Exercise prompt | Edit the rows below so that every "Where should I click to" reads "Where should I tap to", leaving all other text unchanged.

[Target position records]
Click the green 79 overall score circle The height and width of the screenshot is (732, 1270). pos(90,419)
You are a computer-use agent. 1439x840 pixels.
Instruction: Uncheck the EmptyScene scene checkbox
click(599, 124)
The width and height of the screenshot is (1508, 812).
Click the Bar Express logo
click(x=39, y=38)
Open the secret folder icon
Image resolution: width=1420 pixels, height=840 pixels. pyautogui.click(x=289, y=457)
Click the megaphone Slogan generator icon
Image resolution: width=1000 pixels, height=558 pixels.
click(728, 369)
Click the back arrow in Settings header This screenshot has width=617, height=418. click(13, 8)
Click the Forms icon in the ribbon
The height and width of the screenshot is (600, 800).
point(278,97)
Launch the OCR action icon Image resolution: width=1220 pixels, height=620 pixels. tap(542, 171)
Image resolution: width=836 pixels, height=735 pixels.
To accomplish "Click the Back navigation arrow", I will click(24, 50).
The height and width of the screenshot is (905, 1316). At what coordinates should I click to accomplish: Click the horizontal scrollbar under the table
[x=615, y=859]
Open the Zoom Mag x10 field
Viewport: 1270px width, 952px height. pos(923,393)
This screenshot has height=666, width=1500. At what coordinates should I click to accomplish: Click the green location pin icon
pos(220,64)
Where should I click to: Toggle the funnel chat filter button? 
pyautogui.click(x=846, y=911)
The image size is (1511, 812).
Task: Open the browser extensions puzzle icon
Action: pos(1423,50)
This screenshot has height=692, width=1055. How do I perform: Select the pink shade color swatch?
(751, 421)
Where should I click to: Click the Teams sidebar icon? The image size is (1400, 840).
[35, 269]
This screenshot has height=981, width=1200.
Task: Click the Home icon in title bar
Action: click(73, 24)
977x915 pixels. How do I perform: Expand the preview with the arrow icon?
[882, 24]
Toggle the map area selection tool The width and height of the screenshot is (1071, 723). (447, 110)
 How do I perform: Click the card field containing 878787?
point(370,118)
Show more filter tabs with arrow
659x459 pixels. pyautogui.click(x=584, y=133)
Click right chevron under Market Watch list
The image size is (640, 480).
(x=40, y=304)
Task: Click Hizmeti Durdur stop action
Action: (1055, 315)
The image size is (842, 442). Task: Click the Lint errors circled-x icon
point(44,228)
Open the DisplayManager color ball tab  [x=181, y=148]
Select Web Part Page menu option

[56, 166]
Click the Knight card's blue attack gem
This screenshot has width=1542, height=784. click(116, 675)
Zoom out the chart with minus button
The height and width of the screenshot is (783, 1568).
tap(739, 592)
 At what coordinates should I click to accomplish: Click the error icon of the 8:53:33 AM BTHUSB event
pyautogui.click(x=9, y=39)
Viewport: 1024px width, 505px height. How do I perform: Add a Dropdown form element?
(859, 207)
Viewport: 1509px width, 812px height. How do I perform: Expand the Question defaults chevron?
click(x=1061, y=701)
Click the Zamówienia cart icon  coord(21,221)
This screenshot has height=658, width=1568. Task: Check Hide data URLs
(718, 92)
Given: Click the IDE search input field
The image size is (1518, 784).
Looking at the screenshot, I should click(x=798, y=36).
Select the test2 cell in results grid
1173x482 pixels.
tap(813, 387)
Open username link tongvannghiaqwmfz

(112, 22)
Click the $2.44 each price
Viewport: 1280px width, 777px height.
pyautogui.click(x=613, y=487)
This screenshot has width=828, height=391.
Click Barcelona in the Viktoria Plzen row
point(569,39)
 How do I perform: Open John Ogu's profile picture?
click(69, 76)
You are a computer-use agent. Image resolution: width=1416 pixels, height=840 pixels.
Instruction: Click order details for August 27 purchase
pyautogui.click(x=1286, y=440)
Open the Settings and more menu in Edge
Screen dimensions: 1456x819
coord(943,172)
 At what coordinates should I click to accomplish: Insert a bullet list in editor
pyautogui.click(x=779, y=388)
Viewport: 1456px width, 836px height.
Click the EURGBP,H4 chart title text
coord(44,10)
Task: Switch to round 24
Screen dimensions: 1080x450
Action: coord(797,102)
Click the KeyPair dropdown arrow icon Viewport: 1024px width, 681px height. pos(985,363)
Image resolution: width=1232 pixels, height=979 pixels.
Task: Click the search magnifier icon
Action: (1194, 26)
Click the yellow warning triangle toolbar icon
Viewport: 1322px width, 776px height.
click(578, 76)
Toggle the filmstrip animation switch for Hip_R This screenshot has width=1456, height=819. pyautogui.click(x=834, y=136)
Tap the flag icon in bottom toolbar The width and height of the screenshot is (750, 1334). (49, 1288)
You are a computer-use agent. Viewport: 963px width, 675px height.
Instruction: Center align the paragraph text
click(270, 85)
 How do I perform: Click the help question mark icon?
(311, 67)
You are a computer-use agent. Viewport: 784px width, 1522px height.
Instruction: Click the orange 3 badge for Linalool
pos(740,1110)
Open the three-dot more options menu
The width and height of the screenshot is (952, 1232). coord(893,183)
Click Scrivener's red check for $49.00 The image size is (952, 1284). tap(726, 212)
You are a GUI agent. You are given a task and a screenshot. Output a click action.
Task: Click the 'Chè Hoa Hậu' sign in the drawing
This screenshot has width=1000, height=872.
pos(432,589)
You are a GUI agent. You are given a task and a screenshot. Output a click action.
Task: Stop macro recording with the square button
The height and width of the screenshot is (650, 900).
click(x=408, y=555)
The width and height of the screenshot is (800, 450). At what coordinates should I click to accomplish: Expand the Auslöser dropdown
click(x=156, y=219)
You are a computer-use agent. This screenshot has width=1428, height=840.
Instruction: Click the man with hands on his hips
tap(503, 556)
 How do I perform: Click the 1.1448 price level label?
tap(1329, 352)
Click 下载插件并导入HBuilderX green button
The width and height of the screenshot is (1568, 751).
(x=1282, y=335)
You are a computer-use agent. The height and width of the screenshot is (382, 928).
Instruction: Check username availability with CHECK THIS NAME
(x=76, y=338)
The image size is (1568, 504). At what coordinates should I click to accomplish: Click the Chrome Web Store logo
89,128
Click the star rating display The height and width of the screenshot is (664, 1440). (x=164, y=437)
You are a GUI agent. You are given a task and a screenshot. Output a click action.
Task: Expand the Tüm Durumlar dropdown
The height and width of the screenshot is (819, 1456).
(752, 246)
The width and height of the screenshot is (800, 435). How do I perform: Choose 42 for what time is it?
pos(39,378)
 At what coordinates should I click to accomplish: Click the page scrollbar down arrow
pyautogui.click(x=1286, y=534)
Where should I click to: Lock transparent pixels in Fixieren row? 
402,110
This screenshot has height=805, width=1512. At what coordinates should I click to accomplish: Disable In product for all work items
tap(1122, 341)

Written solution |
Click the green 79 overall score circle The height and width of the screenshot is (732, 1270). pos(90,419)
You are a computer-use agent. 1439x840 pixels.
Instruction: Uncheck the EmptyScene scene checkbox
click(599, 124)
The width and height of the screenshot is (1508, 812).
Click the Bar Express logo
click(x=39, y=38)
Open the secret folder icon
Image resolution: width=1420 pixels, height=840 pixels. pyautogui.click(x=289, y=457)
Click the megaphone Slogan generator icon
Image resolution: width=1000 pixels, height=558 pixels.
click(728, 369)
Click the back arrow in Settings header This screenshot has width=617, height=418. click(13, 8)
Click the Forms icon in the ribbon
The height and width of the screenshot is (600, 800).
point(278,97)
Launch the OCR action icon Image resolution: width=1220 pixels, height=620 pixels. tap(542, 171)
Image resolution: width=836 pixels, height=735 pixels.
To accomplish "Click the Back navigation arrow", I will click(24, 50).
The height and width of the screenshot is (905, 1316). At what coordinates should I click to accomplish: Click the horizontal scrollbar under the table
[x=615, y=859]
Open the Zoom Mag x10 field
Viewport: 1270px width, 952px height. pos(923,393)
This screenshot has height=666, width=1500. At what coordinates should I click to accomplish: Click the green location pin icon
pos(220,64)
Where should I tap to: Toggle the funnel chat filter button? 
pyautogui.click(x=846, y=911)
The image size is (1511, 812).
Task: Open the browser extensions puzzle icon
Action: pos(1423,50)
This screenshot has height=692, width=1055. How do I perform: Select the pink shade color swatch?
(751, 421)
Where should I tap to: Click the Teams sidebar icon? The image size is (1400, 840).
[35, 269]
This screenshot has height=981, width=1200.
Task: Click the Home icon in title bar
Action: click(73, 24)
977x915 pixels. How do I perform: Expand the preview with the arrow icon?
[882, 24]
Toggle the map area selection tool The width and height of the screenshot is (1071, 723). (447, 110)
 How do I perform: Click the card field containing 878787?
point(370,118)
Show more filter tabs with arrow
659x459 pixels. pyautogui.click(x=584, y=133)
Click right chevron under Market Watch list
The image size is (640, 480).
(x=40, y=304)
Task: Click Hizmeti Durdur stop action
Action: (1055, 315)
The image size is (842, 442). Task: Click the Lint errors circled-x icon
point(44,228)
Open the DisplayManager color ball tab  [x=181, y=148]
Select Web Part Page menu option

[56, 166]
Click the Knight card's blue attack gem
This screenshot has width=1542, height=784. click(116, 675)
Zoom out the chart with minus button
The height and width of the screenshot is (783, 1568).
tap(739, 592)
 At what coordinates should I click to accomplish: Click the error icon of the 8:53:33 AM BTHUSB event
pyautogui.click(x=9, y=39)
Viewport: 1024px width, 505px height. How do I perform: Add a Dropdown form element?
(859, 207)
Viewport: 1509px width, 812px height. How do I perform: Expand the Question defaults chevron?
click(x=1061, y=701)
Click the Zamówienia cart icon  coord(21,221)
This screenshot has height=658, width=1568. Task: Check Hide data URLs
(718, 92)
Given: Click the IDE search input field
The image size is (1518, 784).
Looking at the screenshot, I should click(x=798, y=36).
Select the test2 cell in results grid
1173x482 pixels.
tap(813, 387)
Open username link tongvannghiaqwmfz

(112, 22)
Click the $2.44 each price
Viewport: 1280px width, 777px height.
pyautogui.click(x=613, y=487)
This screenshot has width=828, height=391.
Click Barcelona in the Viktoria Plzen row
point(569,39)
 How do I perform: Open John Ogu's profile picture?
click(69, 76)
You are a computer-use agent. Image resolution: width=1416 pixels, height=840 pixels.
Instruction: Click order details for August 27 purchase
pyautogui.click(x=1286, y=440)
Open the Settings and more menu in Edge
Screen dimensions: 1456x819
coord(943,172)
 At what coordinates should I click to accomplish: Insert a bullet list in editor
pyautogui.click(x=779, y=388)
Viewport: 1456px width, 836px height.
Click the EURGBP,H4 chart title text
coord(44,10)
Task: Switch to round 24
Screen dimensions: 1080x450
Action: coord(797,102)
Click the KeyPair dropdown arrow icon Viewport: 1024px width, 681px height. pos(985,363)
Image resolution: width=1232 pixels, height=979 pixels.
Task: Click the search magnifier icon
Action: (1194, 26)
Click the yellow warning triangle toolbar icon
Viewport: 1322px width, 776px height.
click(578, 76)
Toggle the filmstrip animation switch for Hip_R This screenshot has width=1456, height=819. pyautogui.click(x=834, y=136)
Tap the flag icon in bottom toolbar The width and height of the screenshot is (750, 1334). (49, 1288)
You are a computer-use agent. Viewport: 963px width, 675px height.
Instruction: Center align the paragraph text
click(270, 85)
 How do I perform: Click the help question mark icon?
(311, 67)
You are a computer-use agent. Viewport: 784px width, 1522px height.
Instruction: Click the orange 3 badge for Linalool
pos(740,1110)
Open the three-dot more options menu
The width and height of the screenshot is (952, 1232). coord(893,183)
Click Scrivener's red check for $49.00 The image size is (952, 1284). tap(726, 212)
You are a GUI agent. You are given a task and a screenshot. Output a click action.
Task: Click the 'Chè Hoa Hậu' sign in the drawing
This screenshot has width=1000, height=872.
pos(432,589)
You are a GUI agent. You are given a task and a screenshot. Output a click action.
Task: Stop macro recording with the square button
The height and width of the screenshot is (650, 900).
click(x=408, y=555)
The width and height of the screenshot is (800, 450). At what coordinates should I click to accomplish: Expand the Auslöser dropdown
click(x=156, y=219)
You are a computer-use agent. This screenshot has width=1428, height=840.
Instruction: Click the man with hands on his hips
tap(503, 556)
 How do I perform: Click the 1.1448 price level label?
tap(1329, 352)
Click 下载插件并导入HBuilderX green button
The width and height of the screenshot is (1568, 751).
(x=1282, y=335)
You are a computer-use agent. The height and width of the screenshot is (382, 928).
Instruction: Check username availability with CHECK THIS NAME
(x=76, y=338)
The image size is (1568, 504). At what coordinates should I click to accomplish: Click the Chrome Web Store logo
89,128
Click the star rating display The height and width of the screenshot is (664, 1440). (x=164, y=437)
You are a GUI agent. You are given a task and a screenshot. Output a click action.
Task: Expand the Tüm Durumlar dropdown
The height and width of the screenshot is (819, 1456).
(752, 246)
The width and height of the screenshot is (800, 435). How do I perform: Choose 42 for what time is it?
pos(39,378)
 At what coordinates should I click to accomplish: Click the page scrollbar down arrow
pyautogui.click(x=1286, y=534)
Where should I tap to: Lock transparent pixels in Fixieren row? 
402,110
This screenshot has height=805, width=1512. At what coordinates should I click to accomplish: Disable In product for all work items
tap(1122, 341)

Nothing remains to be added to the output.